Before I even managed a full breath, he launched himself at Kyle.

The air displaced with a thud, and then the forest exploded around us.

One second, Aiden stood at my side like a wall of warmth, the next he was pure velocity: lunging, claws out, teeth bared, every ounce of him aimed at Kyle’s throat.

His snarl shredded the night, and for a fleeting moment, I saw something wild and beautiful in the way his muscles coiled, the way his eyes never left their target.

All the rage he’d swallowed, all his pain, offered up as a single, perfect act of violence.

Kyle didn’t even blink.
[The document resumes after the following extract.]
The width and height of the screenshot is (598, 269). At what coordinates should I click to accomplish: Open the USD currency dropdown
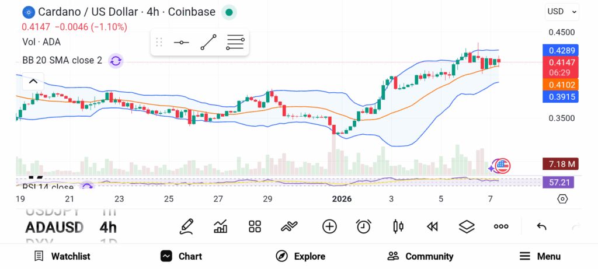point(562,11)
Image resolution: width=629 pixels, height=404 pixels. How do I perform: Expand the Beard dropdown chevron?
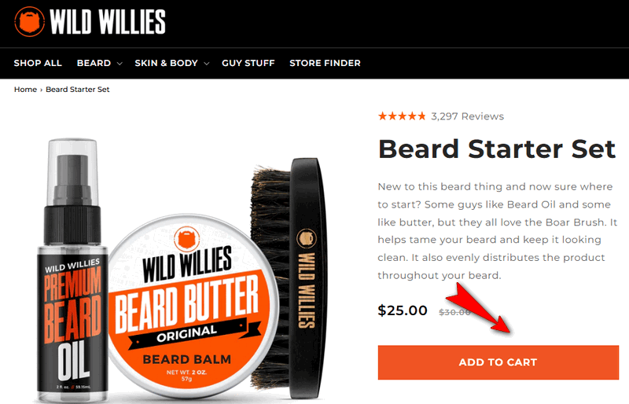120,64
He was ready, met Aiden’s momentum head-on, and the crack of their collision sounded like a pine trunk splitting beneath an axe.

The force threw both of them backwards, their bodies blurring into a tangle of limbs and teeth, claws finding flesh, fists breaking bones with wet, meaty thuds.

From the darkened edges of the forest, figures began to emerge, their forms shifting and blending with the night. Muscles rippled beneath fur as they stepped into the moonlight, eyes gleaming like shards of glass in the gloom.

A chorus of howls erupted from their throats, a primal sound that resonated through the air: deep, ancient, and ravenous, sending shivers down my spine.

The scent of earth and pine was a warning that this was no ordinary gathering; the wild heart of the pack had awakened.

In a heartbeat, the clearing was war.